2) Strumenti o parti di essi a forma di circonferenza e di cerchio: A) circolo di Barrow, dispositivo dovuto a I. Barrow per la misura dell'inclinazione magnetica terrestre, simile alla bussola d'inclinazione. È costituito da un ago calamitato libero di ruotare nel piano del meridiano magnetico intorno a un asse orizzontale; l'angolo di inclinazione viene letto direttamente su un cerchio graduato verticale.B) Circolo a riflessione, strumento per la misura di angoli a mezzo della riflessione dei raggi luminosi attraverso prismi girevoli attorno al proprio asse. Consente la misura anche di angoli superiori a 180º. Viene utilizzato per la navigazione costiera.

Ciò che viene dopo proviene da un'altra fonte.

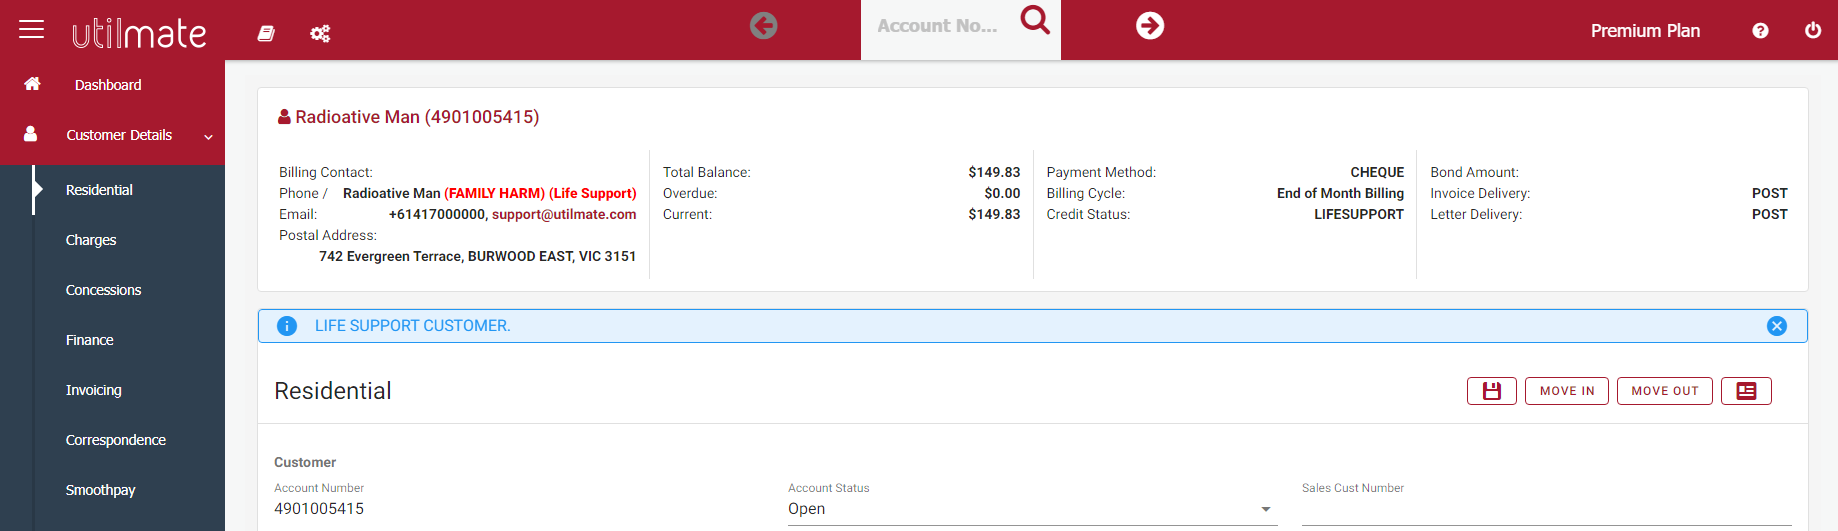Dismiss the Life Support Customer alert
The height and width of the screenshot is (531, 1838).
1776,326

3) Fig., riunione, associazione di persone che condividono alcuni interessi e che si ritrovano abitualmente per discutere, ricrearsi, svolgere un'attività sportiva, ecc.; anche gruppo omogeneo o società di persone della stessa categoria o ceto sociale: circolo filologico, circolo dei tennisti, circolo dei nobili, circolo del cinema, circolo linguistico di Praga. Per estensione, in genere al pl., l'ambiente, i locali in cui si svolgono le riunioni: il problema è discusso nei circoli politici della capitale; cenerò al circolo.

4) Ricevimento improntato alla solennità e all'ufficialità, durante il quale sovrani o personaggi importanti si intrattengono con i propri ospiti: invitare a circolo; scherzoso: tenere circolo, mettersi al centro dell'attenzione generale.

5) Fig., in varie accezioni del linguaggio filosofico e scientifico: A) in filosofia, l'argomentazione logica viziata di circolarità.B) In fisiologia, sinonimo di circolazione; può anche indicare un tratto delimitato di percorso del sangue nell'organismo (grande circolo, piccolo circolo, circolo portale, ecc.). In particolare, circolo collaterale, passaggio percorso dal sangue attraverso vasi usualmente di scarsa importanza e di piccolo calibro, per raggiungere un determinato distretto o per irrorare un viscere, allorché la normale via sanguifera sia ristretta od ostacolata per fenomeni patologici.Circolo tattile, area circolare della pelle o della mucosa in cui due distinti stimoli tattili (per esempio due punture) vengono percepiti come un unico stimolo. Il circolo tattile ha un'ampiezza maggiore sulla cute meno sensibile, come quella del dorso, ed è invece minimo dove la sensibilità è maggiore, come sulla lingua o nei polpastrelli delle dita. C) Nell'uso burocratico, circoscrizione amministrativa, giudiziaria, ecc.